» **Instructions for the task**
Each line of the material below should be reproduced exactly.

» **Records shown**
=== Section Start ===

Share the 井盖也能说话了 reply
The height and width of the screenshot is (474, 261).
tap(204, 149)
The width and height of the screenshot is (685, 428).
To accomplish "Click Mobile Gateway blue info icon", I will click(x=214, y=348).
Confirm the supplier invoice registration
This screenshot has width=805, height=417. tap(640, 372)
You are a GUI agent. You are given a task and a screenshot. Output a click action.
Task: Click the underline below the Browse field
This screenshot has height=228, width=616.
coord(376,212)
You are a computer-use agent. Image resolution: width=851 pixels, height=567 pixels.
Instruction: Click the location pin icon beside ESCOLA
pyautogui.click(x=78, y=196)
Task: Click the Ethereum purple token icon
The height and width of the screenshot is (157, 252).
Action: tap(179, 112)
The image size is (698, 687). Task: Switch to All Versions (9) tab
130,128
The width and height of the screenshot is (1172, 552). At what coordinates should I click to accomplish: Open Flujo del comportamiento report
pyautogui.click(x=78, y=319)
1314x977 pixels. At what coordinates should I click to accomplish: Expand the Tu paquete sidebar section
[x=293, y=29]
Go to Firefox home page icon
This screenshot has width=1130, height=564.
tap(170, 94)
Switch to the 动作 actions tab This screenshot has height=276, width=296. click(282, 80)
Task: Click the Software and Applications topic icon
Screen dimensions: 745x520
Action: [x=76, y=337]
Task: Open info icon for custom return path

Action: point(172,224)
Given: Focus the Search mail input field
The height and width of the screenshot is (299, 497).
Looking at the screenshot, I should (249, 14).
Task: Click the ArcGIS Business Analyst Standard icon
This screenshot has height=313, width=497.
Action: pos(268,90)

=== Section End ===

» **Exercise output**
Share the 井盖也能说话了 reply
The height and width of the screenshot is (474, 261).
tap(204, 149)
The width and height of the screenshot is (685, 428).
To accomplish "Click Mobile Gateway blue info icon", I will click(x=214, y=348).
Confirm the supplier invoice registration
This screenshot has width=805, height=417. tap(640, 372)
You are a GUI agent. You are given a task and a screenshot. Output a click action.
Task: Click the underline below the Browse field
This screenshot has height=228, width=616.
coord(376,212)
You are a computer-use agent. Image resolution: width=851 pixels, height=567 pixels.
Instruction: Click the location pin icon beside ESCOLA
pyautogui.click(x=78, y=196)
Task: Click the Ethereum purple token icon
The height and width of the screenshot is (157, 252).
Action: tap(179, 112)
The image size is (698, 687). Task: Switch to All Versions (9) tab
130,128
The width and height of the screenshot is (1172, 552). At what coordinates should I click to accomplish: Open Flujo del comportamiento report
pyautogui.click(x=78, y=319)
1314x977 pixels. At what coordinates should I click to accomplish: Expand the Tu paquete sidebar section
[x=293, y=29]
Go to Firefox home page icon
This screenshot has width=1130, height=564.
tap(170, 94)
Switch to the 动作 actions tab This screenshot has height=276, width=296. click(282, 80)
Task: Click the Software and Applications topic icon
Screen dimensions: 745x520
Action: [x=76, y=337]
Task: Open info icon for custom return path

Action: point(172,224)
Given: Focus the Search mail input field
The height and width of the screenshot is (299, 497).
Looking at the screenshot, I should (249, 14).
Task: Click the ArcGIS Business Analyst Standard icon
This screenshot has height=313, width=497.
Action: pos(268,90)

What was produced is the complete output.